Sandy represents a potential game-changer for both campaigns. Its impact may well be felt, not just by those in the affected areas, but on the politics of the next four years.
For Obama, a Test of Leadership
Barack Obama will face a significant test over the next week. Can his administration effectively manage the post-hurricane clean-up? Can it help get power restored, transit up and running? Can it get water and food to those that need it, get hospitals that had to close due to power outages back up and running? In short, can FEMA manage this crisis effectively?
It can be argued that disasters like Sandy are precisely why we have a federal government. With damage in New Jersey and New York that will certainly run into the tens of billions of dollars, it takes the resources of the whole country, working together, to help get the affected region back on its feet.
The immediate impact of Sandy on polling will be unclear; there is some evidence that people vote more conservatively during bad weather, but there’s also likely to be a short-term rally ’round the flag effect benefiting the administration. If the recovery effort goes reasonably smoothly, it’s likely Sandy will prove a net positive for the president.

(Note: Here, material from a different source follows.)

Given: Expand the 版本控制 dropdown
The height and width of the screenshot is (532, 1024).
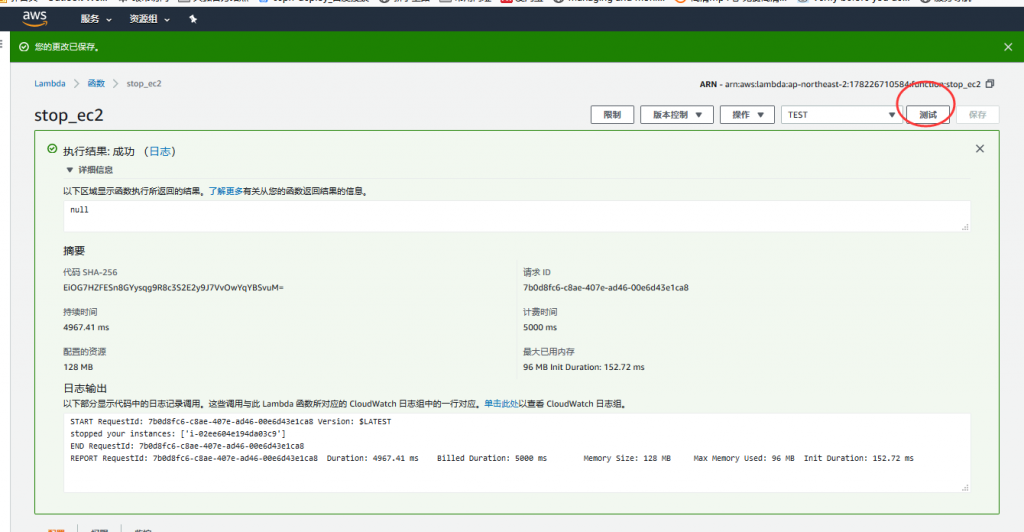Looking at the screenshot, I should click(x=676, y=115).
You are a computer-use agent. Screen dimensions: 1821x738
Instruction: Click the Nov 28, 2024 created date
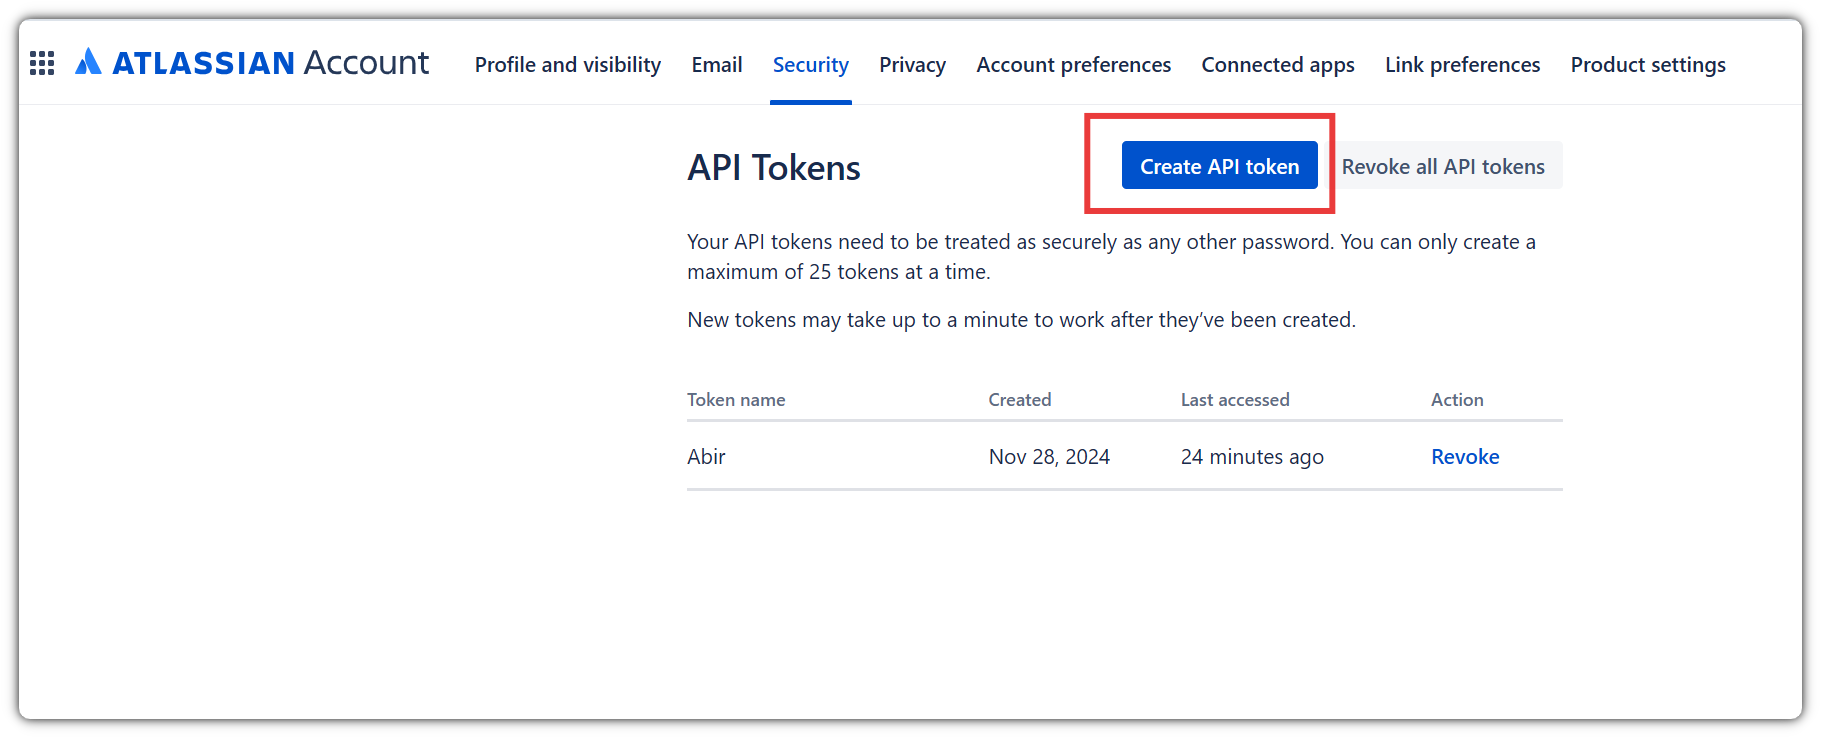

The danger for Obama is that the recovery effort does not go smoothly. The lackluster initial response to Hurricane Katrina caused serious damage to the approval ratings for President George W. Bush, damage that he couldn’t repair during his time in office. Had Katrina happened in October of 2004, rather than August of 2005, it’s likely that John Kerry would have won the election.
Obama’s political fortunes thus perfectly align with his duties as president. For Obama, nothing is more important than making sure recovery efforts come of without a hitch. So far, Obama has received plaudits for his response. New Jersey Gov. and Romney surrogate Chris Christie has so far praised Obama, saying, “The cooperation has been great with FEMA here on the ground and the cooperation from the president of the United States has been outstanding. He deserves great credit.” Still, that praise could quickly turn if the Obama administration mismanages the recovery.